Secondo la direttiva Bolkestein del 2006 le concessioni demaniali marittime devono essere messe a gara, rilasciate per una durata limitata e non possono prevedere un rinnovo automatico. Nel 2020 si è aperta la procedura di infrazione contro il governo di Roma. L’ultimo intervento del governo in materia è stato il decreto Milleproroghe, che aveva portato al 31 dicembre 2024 la validità delle concessioni assegnate senza gara, allungando di un anno la scadenza decisa dall’esecutivo Draghi.

Lo scorso 24 febbraio il presidente della Repubblica, Sergio Mattarella, ha promulgato il decreto esprimendo riserve su possibili profili di incompatibilità con il diritto europeo e con decisioni giurisdizionali definitive: «Sono indispensabili, a breve, ulteriori iniziative di governo e Parlamento».

Il governo Meloni sostiene che la direttiva Ue del 2006 sulla liberalizzazione dei servizi e delle concessioni balneari non vada applicata alle spiagge italiane in quanto il bene “spiagge” non è scarso: da una mappatura delle coste risulterebbe che il 67 percento è privo di strutture. I calcoli del governo non convincono Bruxelles perché escluderebbero aree di minore accessibilità per condizioni naturali, come quelle rocciose, e altre aree, come quelle militari, che potenzialmente potrebbero ospitare strutture turistico-ricettive.

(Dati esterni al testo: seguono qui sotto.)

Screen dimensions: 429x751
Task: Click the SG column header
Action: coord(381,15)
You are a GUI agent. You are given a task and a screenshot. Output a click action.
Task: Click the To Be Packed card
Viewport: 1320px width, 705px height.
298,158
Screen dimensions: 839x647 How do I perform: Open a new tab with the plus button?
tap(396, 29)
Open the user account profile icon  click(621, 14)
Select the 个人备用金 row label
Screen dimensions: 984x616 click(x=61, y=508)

«La bocciatura della Ue al tentativo del governo di prorogare le concessioni balneari ha fatto perdere all’Italia un anno di tempo – ha commentato l’assessore regionale a Turismo e Commercio, Andrea Corsini –. Dodici mesi di promesse elettorali nocive in cui invece ci si sarebbe dovuti mettere al lavoro per presentare una proposta di buon senso. Un documento che la Regione Emilia-Romagna aveva elaborato più di un anno fa e che aveva trovato d’accordo tutte le Regioni. Con il risultato che ora, entro due mesi, si dovrà applicare la Bolkestein per non incorrere in sanzioni che sarebbero pagate da tutti i cittadini, oltre alla pioggia di ricorsi che arriveranno».

La proposta dell’Emilia-Romagna punta sul giusto riconoscimento del valore aziendale dell’impresa, degli investimenti realizzati e della professionalità degli operatori che hanno gestito finora il bene demaniale. Elementi che dovranno essere considerati tra i criteri di valutazione dei nuovi bandi di gara, insieme agli standard qualitativi dei servizi e alla sostenibilità sociale e ambientale del piano degli investimenti. Con l’esclusione del rialzo del canone demaniale che non dovrà essere oggetto di gara ma rimanere predeterminato per legge dallo Stato.

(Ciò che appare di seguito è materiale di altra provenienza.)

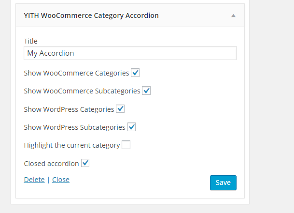Viewport: 294px width, 213px height.
Task: Click the "Title" field label
Action: (30, 41)
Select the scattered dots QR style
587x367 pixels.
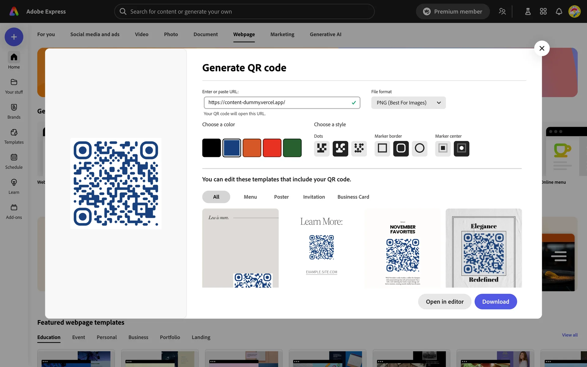(359, 148)
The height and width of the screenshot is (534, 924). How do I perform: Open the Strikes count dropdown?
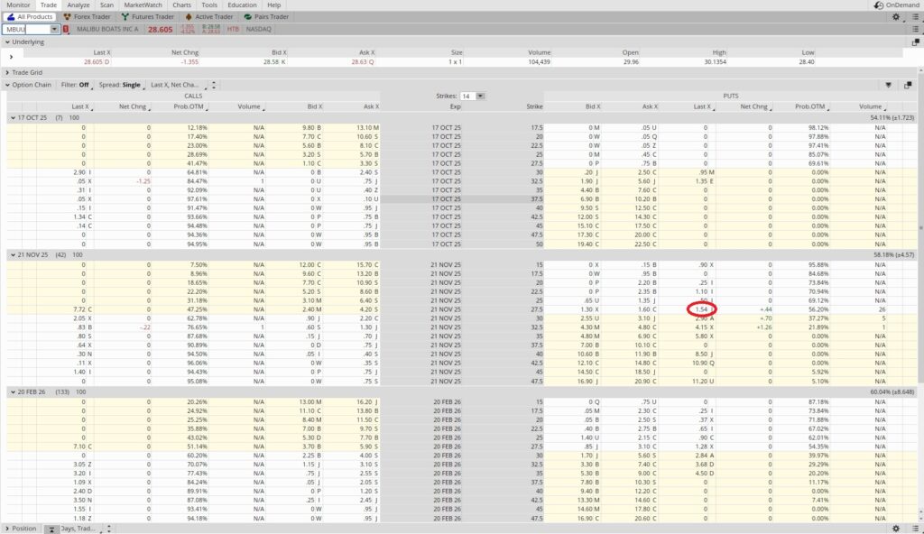point(480,96)
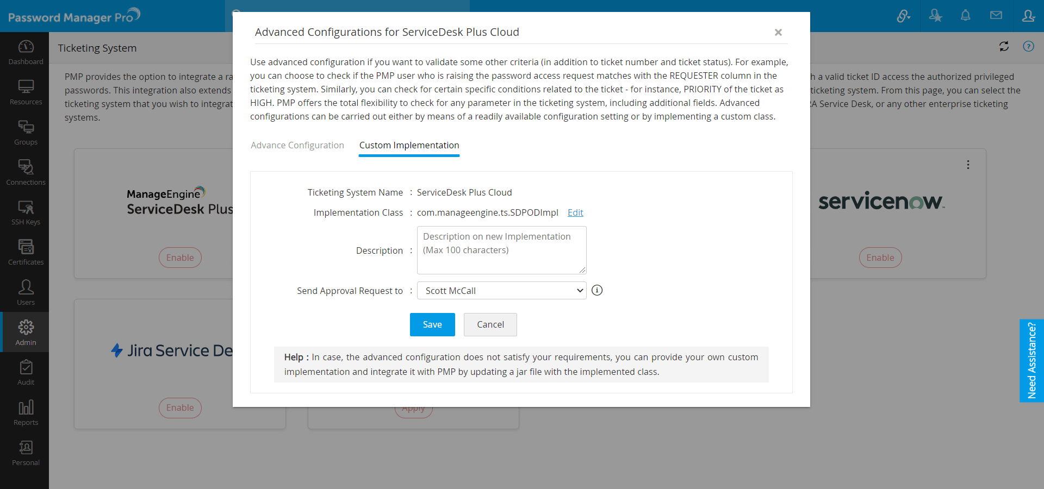Click the info icon beside approver dropdown

[597, 290]
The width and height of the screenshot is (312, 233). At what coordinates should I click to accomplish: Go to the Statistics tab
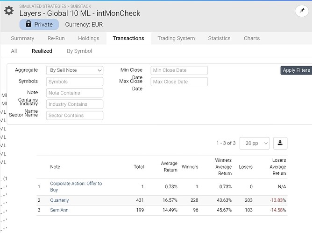click(219, 38)
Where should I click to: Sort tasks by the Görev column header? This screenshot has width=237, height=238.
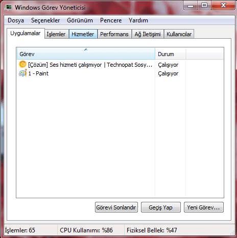86,54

Inoltre, si ritiene necessario che Regioni e Comuni possano concorrere nella definizione dei criteri dei bandi di gara con l’obiettivo di valorizzare il paesaggio e gli elementi identitari della fascia costiera attraverso la qualificazione dell’offerta turistico-balneare, tenendo conto delle peculiarità dei diversi territori.

Altri elementi dovranno riguardare la valutazione circa il numero massimo di concessioni da rilasciare a ogni operatore economico, in modo da garantire l’adeguata pluralità e differenziazione dell’offerta nell’ambito territoriale di riferimento, e la determinazione di limiti minimi e massimi di durata delle concessioni, anche per assicurare un congruo periodo al rientro degli investimenti.

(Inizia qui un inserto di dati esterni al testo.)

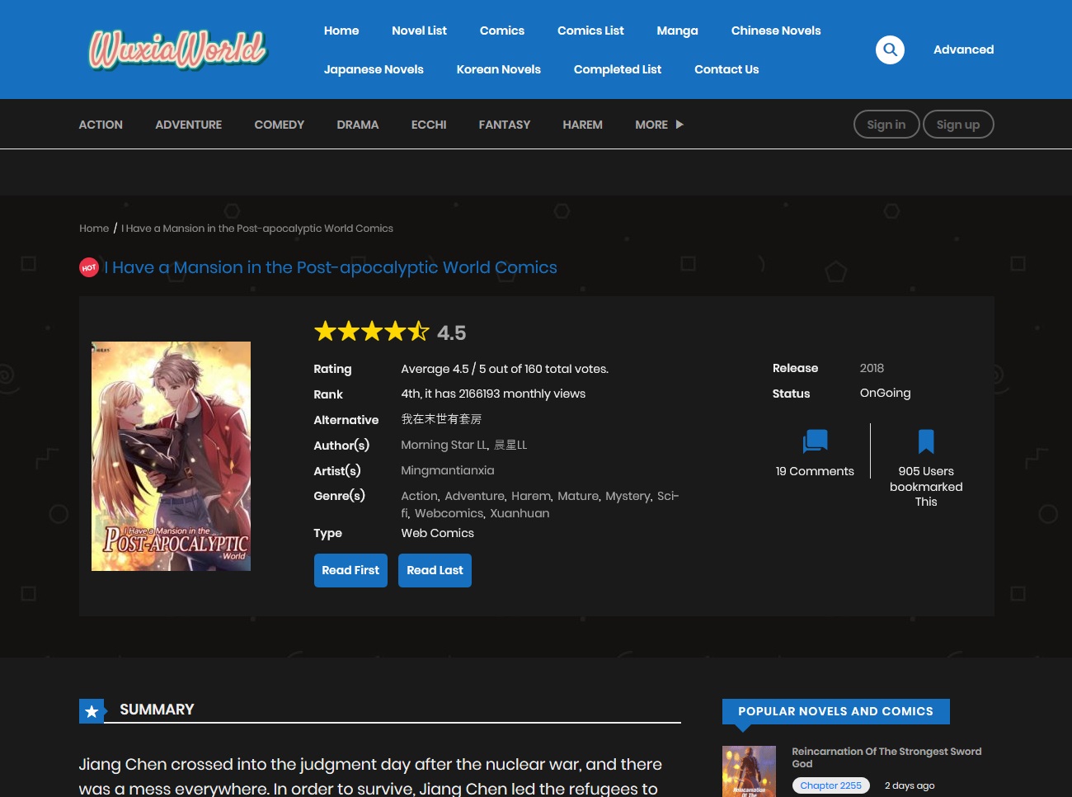
Task: Click the WuxiaWorld logo
Action: pos(177,50)
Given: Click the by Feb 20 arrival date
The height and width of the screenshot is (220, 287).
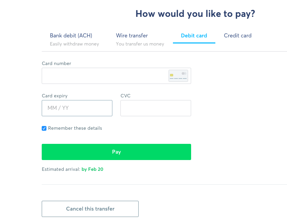Looking at the screenshot, I should 93,169.
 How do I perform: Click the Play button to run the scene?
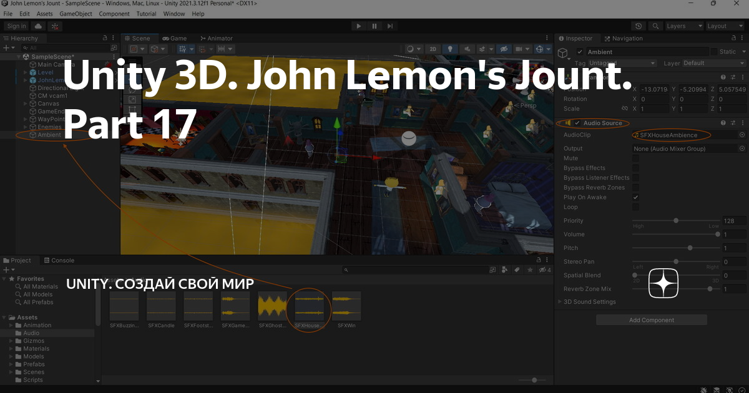click(x=359, y=26)
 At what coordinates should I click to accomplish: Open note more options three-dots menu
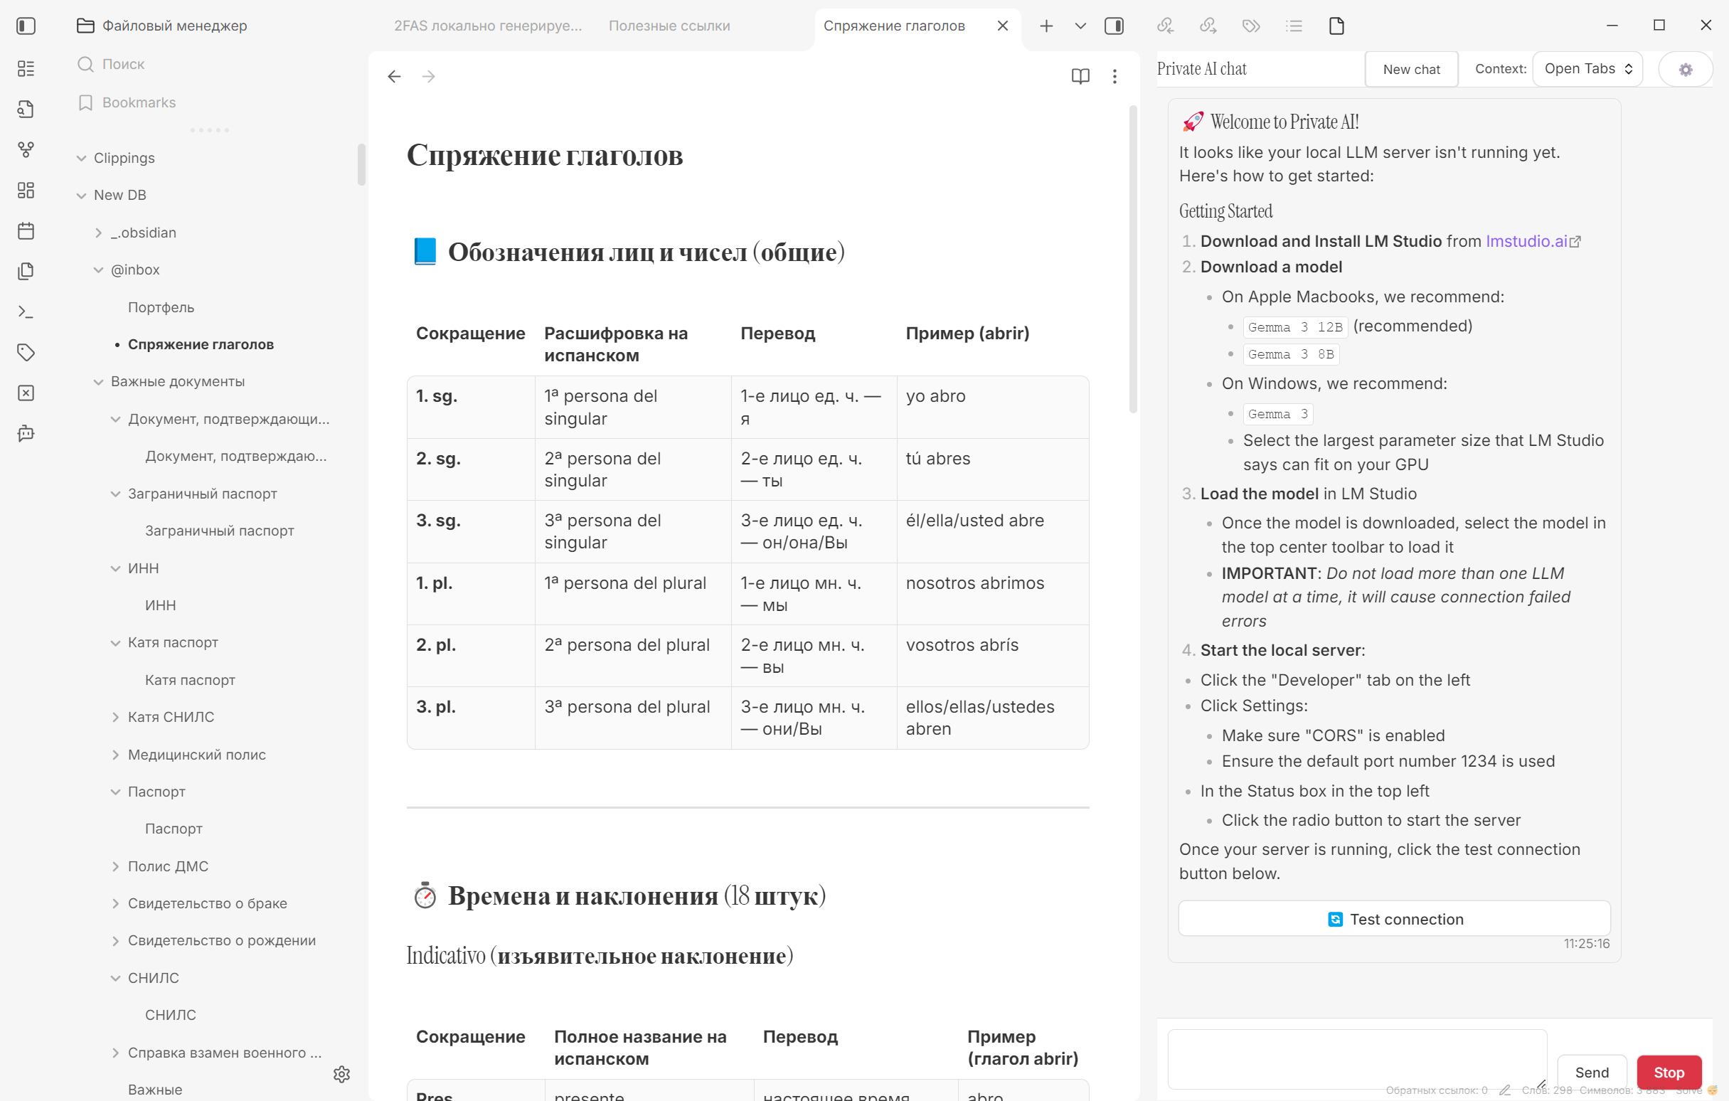(1114, 76)
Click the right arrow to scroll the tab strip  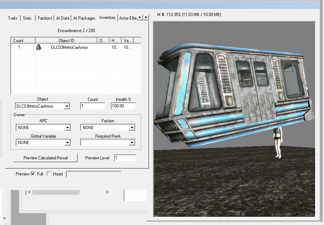[x=146, y=17]
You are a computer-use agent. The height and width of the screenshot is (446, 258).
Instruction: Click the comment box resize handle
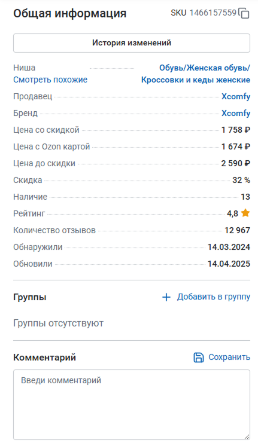point(247,436)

«In Emilia-Romagna- conclude Corsini- c’è in ballo il futuro di oltre 1.500 imprese, principalmente a conduzione familiare, che rappresentano un patrimonio fondamentale di esperienza e non solo per la nostra regione. Continuare a procrastinare, oltre a essere penalizzante per il Paese, è una decisione che rischia di avere conseguenze economiche e sociali gravissime».